Les difficultés existent et on peut appliquer à la pastorale des vocations les encouragements que le Saint-Père a tenu à exprimer aux « prêtres méritants, qui exercent leur ministère avec honnêteté et cohérence, et parfois avec une charité héroïque » (Lettre aux prêtres du Jeudi Saint 2002, no 11) :
« Je vous dis mon admiration pour ce ministère discret, tenace, créatif, bien qu’il soit parfois traversé par les larmes de l’âme que Dieu seul voit et qu’il « recueille en ses outres » (cf. Ps 55, 9). Ministère d’autant plus digne d’estime qu’il est davantage éprouvé par les résistances d’un monde largement sécularisé, qui expose l’action du prêtre aux embûches de l’épuisement et du découragement. Vous le savez bien : cet engagement quotidien est précieux aux yeux de Dieu. » (Lettre aux prêtres du Jeudi Saint 2001, no 3).

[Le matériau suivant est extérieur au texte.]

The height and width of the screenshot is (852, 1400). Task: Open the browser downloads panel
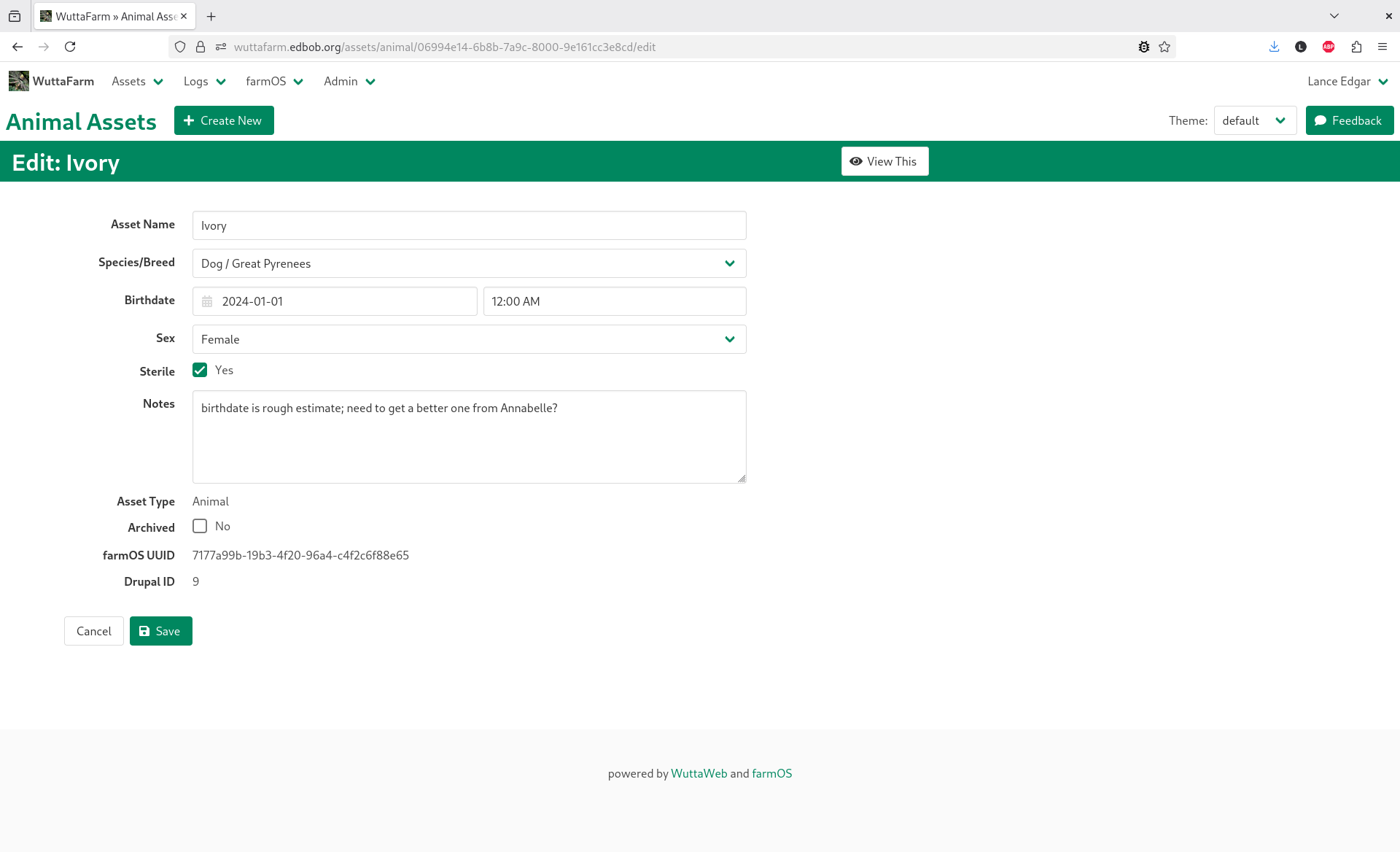(1274, 47)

Les difficultés sont toujours une occasion de renouveler notre espérance. L’espérance n’est rien d’autre qu’une confiance absolue en Dieu pour qui rien n’est impossible là où notre pauvreté, notre faiblesse, notre misère nous placent dans une situation humainement difficile, douloureuse, voire bouchée. Les difficultés deviennent alors l’occasion d’une grâce car elles purifient notre manière de voir et d’agir. L’Esprit permet ces impasses pour éprouver notre foi, susciter notre espérance, nous encourager à demander humblement la lumière sur ce que nous devons faire, et la force pour l’accomplir. L’Église, que le pape définit comme mysterium vocationis (Pastore dabo vobis, no 34), vit de l’appel de Dieu à la sainteté, en sa présence dans l’amour (cf. Ep 1, 4), et elle met toute sa confiance dans cet appel. La sainteté dans l’Église se réalise en partie à travers le service de ses prêtres. Aussi, la foi en l’Esprit Saint, la confiance inébranlable en l’Église dont la tradition sacerdotale est séculaire, suscitent déjà, jour après jour, chez les prêtres, les consacrés, dans les familles, cette audace qui s’adresse aux jeunes afin qu’ils entendent l’appel que le Seigneur ne cesse de lancer dans le secret de leur cœur.
« Duc in altum ! » Que l’Esprit donne à tous et à chacun la grâce d’une audace renouvelée.
Dans cette espérance, laissons à Jean-Paul II le dernier mot qui nous encouragera à œuvrer inlassablement pour les vocations :
« Les prêtres ont, à propos des vocations, une responsabilité particulière qu’ils ne peuvent ni ignorer, ni laisser de côté, ou déléguer. Par leur vie, par leur exemple, par la parole, par leur joie et par la qualité du travail apostolique, ils doivent éduquer les autres et tout spécialement les jeunes à découvrir le goût du service de l’Église. Tout cela, pour un ministre de Dieu, est une question d’honneur, un acte de fidélité à sa propre vocation, c’est une preuve d’« authenticité » de sa propre existence » (Rome, 15 mars 1981).
* Préfet de la Congrégation pour le Clergé, Président de la Commission Ecclesia Dei.